The infamous Snowden leaks in 2013 revealed a secret U.S. court order requiring major telecom companies to hand over millions of phone records to the NSA. When then Director of National Intelligence, James Clapper, subsequently declassified details about the data collection program and the FISC’s legal justification for it under Section 215 of the Patriot Act, claimants filed suit seeking access to unclassified sections of the FISC opinions.

Writing for the majority, Justice Boarsberg argued that the movants’ “injury-in-fact” provided them sufficient standing to seek the classified information, regardless of the claim’s potential success on the merits. Relying on the 1980 Supreme Court decision Richmond Newspapers. Inc. v. Virginia, 448 U.S. 555 (1980), which first recognized a constitutional right of access to criminal trials, the majority argued that the movants asserted a sufficient legally-protected interest under the First Amendment.  Under the colorability standard, the Court can only dismiss a claim for want of standing if the asserted legal right is “so preposterous as to be legally frivolous.”  In light of subsequent government declassification of documents pertaining to the NSA data collection program, the majority found the novel “right to access” claim sufficiently ingenuous to find standing. Justice Boarsberg opens his opinion recalling that “Justice must satisfy the appearance of justice.”
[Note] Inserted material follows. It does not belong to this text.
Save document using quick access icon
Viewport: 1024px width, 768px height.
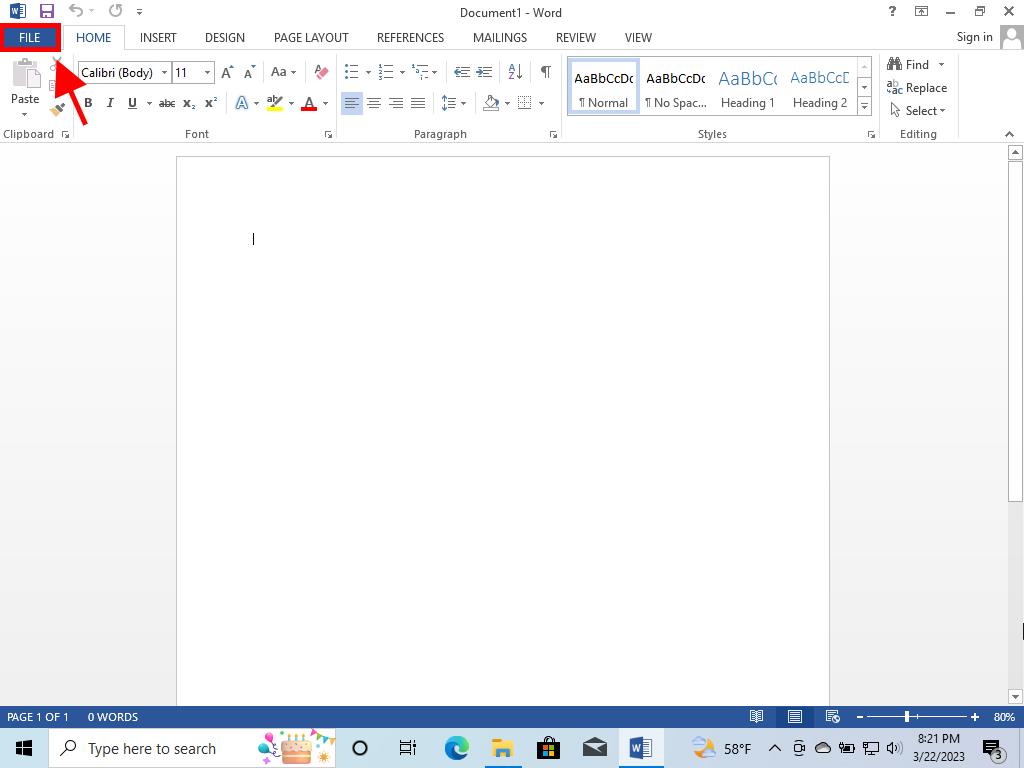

Having dismissed the ACLU’s motion in January, Presiding Judge Collyer authored the dissent. She argued that “standing must be gauged by the specific, constitutional claims that a party presents” and the “First Amendment provides no general right of access to government proceedings.” Because the First Amendment right of public access only protects an interest in judicial proceedings “involving places and processes that have been historically public,” the right, “does not apply to the FISC.” Emphasising the distinction between the “common law right of access” and the right of access under the First Amendment, Collyer’s opinion underscored the separation of power principle and how expansions of standing facilitate judicial encroachment. She cited the 2013 Supreme Court case of Clapper v. Amnesty International USA, 568 U.S. 398 (2013), writing, “The Supreme Court has instructed the lower courts to apply a more rigorous analysis of standing when a party seeks to challenge actions by the Executive or Legislative Branches on constitutional grounds.”  

While the case is still in its early stages, ACLU attorney Max Kaufman nonetheless considers the ruling to be “a win for transparency against the government’s efforts to keep its mass surveillance regime hidden from public scrutiny.” David Schulz, co-director of the Yale MFIA Clinic also celebrated the ruling, which “ensures that… the Yale Clinic and its allies can continue to combat this trend that shrouds in secrecy government actions that undermine our civil liberties.”


Hilary Hurd is a 1L student at Harvard Law School. She was a 2013 Marshall Scholar and previously global advocacy manager at Transparency International.